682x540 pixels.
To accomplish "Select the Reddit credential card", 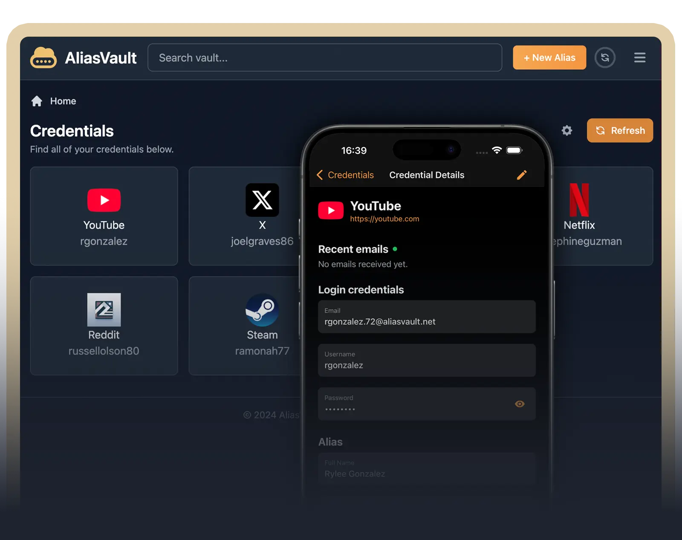I will pyautogui.click(x=104, y=326).
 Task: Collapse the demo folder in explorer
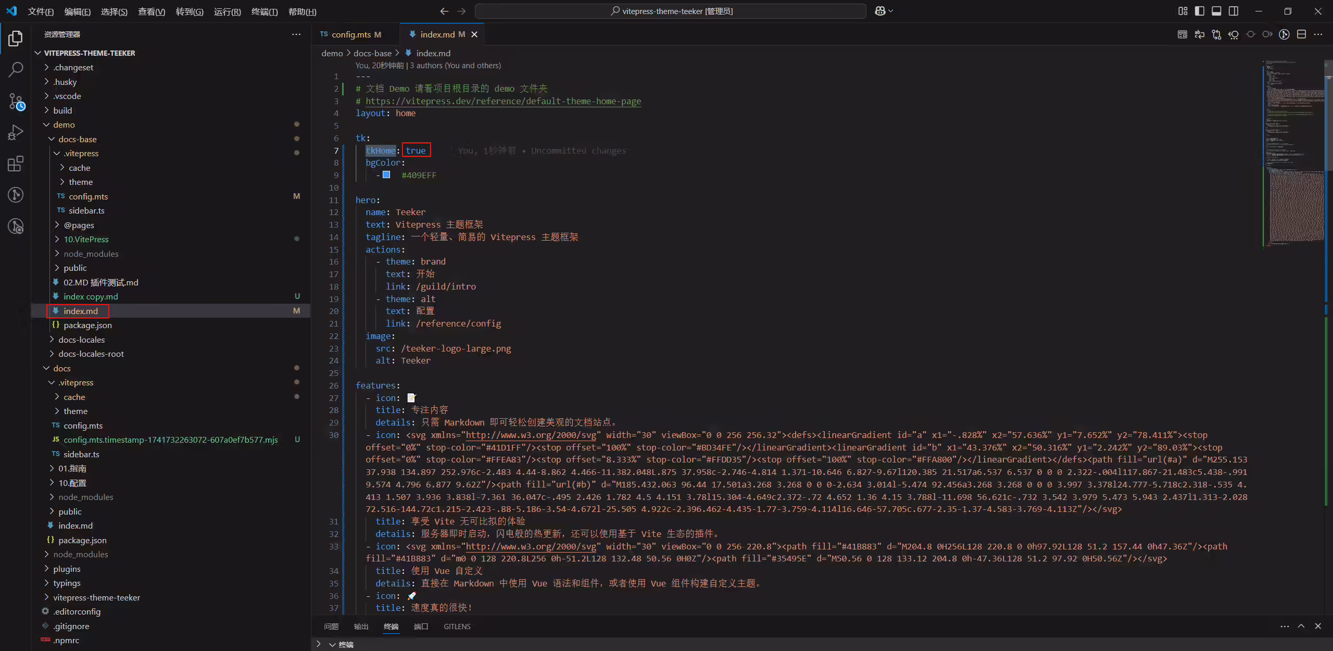click(x=64, y=124)
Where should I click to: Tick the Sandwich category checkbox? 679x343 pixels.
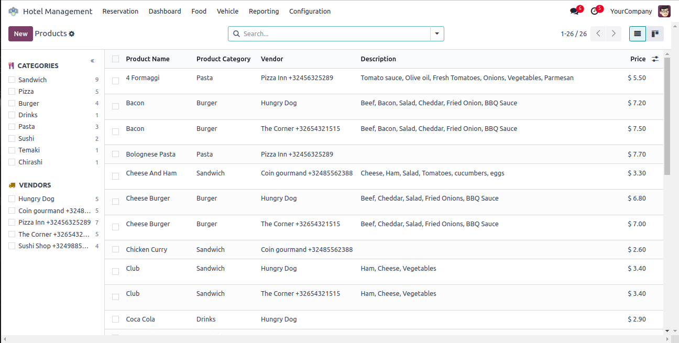(12, 80)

Prompt —
Write out verbatim the lines from the one containing "Task: Collapse the demo folder in explorer" through the last line of the listing above, and no other lines; omit pictures.

Problem solution —
 Task: Collapse the demo folder in explorer
click(x=64, y=124)
Where should I click to: Tick the Sandwich category checkbox? 679x343 pixels.
(12, 80)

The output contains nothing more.